Using the records below, write out the line with "Switch to the 科目余额表 tab" and each line after it through the final one, exactly, and only those.

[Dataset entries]
========
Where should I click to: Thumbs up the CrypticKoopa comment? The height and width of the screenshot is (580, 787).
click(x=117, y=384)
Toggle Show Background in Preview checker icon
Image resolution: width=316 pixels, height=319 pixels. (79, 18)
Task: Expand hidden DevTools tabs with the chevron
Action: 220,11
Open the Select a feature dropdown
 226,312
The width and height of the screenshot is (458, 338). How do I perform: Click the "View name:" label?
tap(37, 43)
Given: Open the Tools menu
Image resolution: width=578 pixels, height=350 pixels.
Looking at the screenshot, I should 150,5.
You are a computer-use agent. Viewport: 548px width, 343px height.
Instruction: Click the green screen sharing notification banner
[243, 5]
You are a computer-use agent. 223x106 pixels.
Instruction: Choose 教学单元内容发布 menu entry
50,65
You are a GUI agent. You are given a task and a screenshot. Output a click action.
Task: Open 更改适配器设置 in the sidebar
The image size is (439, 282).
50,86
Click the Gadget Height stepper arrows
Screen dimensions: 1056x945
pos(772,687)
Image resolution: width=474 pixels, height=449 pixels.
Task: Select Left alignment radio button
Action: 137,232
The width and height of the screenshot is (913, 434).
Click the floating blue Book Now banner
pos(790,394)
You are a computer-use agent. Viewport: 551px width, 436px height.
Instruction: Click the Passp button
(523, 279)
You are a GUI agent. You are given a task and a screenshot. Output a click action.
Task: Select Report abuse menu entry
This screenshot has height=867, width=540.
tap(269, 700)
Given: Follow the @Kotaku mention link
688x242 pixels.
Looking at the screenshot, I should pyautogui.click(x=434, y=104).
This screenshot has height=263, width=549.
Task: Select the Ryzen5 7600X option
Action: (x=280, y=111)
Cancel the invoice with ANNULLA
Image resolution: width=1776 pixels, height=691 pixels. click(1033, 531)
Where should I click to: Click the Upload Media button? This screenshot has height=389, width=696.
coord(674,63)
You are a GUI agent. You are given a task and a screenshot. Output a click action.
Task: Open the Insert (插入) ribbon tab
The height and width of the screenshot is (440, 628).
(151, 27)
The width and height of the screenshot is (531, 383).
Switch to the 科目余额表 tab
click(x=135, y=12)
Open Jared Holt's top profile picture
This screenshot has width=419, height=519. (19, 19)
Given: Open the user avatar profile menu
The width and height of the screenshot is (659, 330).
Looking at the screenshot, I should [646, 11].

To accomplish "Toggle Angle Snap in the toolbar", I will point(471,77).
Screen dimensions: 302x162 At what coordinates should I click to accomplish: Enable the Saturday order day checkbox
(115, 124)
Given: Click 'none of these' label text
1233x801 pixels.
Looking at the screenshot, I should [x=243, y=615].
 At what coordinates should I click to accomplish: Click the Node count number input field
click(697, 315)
========
- Output:
Switch to the 科目余额表 tab
click(x=135, y=12)
Open Jared Holt's top profile picture
This screenshot has width=419, height=519. (19, 19)
Given: Open the user avatar profile menu
The width and height of the screenshot is (659, 330).
Looking at the screenshot, I should [646, 11].

To accomplish "Toggle Angle Snap in the toolbar", I will point(471,77).
Screen dimensions: 302x162 At what coordinates should I click to accomplish: Enable the Saturday order day checkbox
(115, 124)
Given: Click 'none of these' label text
1233x801 pixels.
Looking at the screenshot, I should [x=243, y=615].
 At what coordinates should I click to accomplish: Click the Node count number input field
click(697, 315)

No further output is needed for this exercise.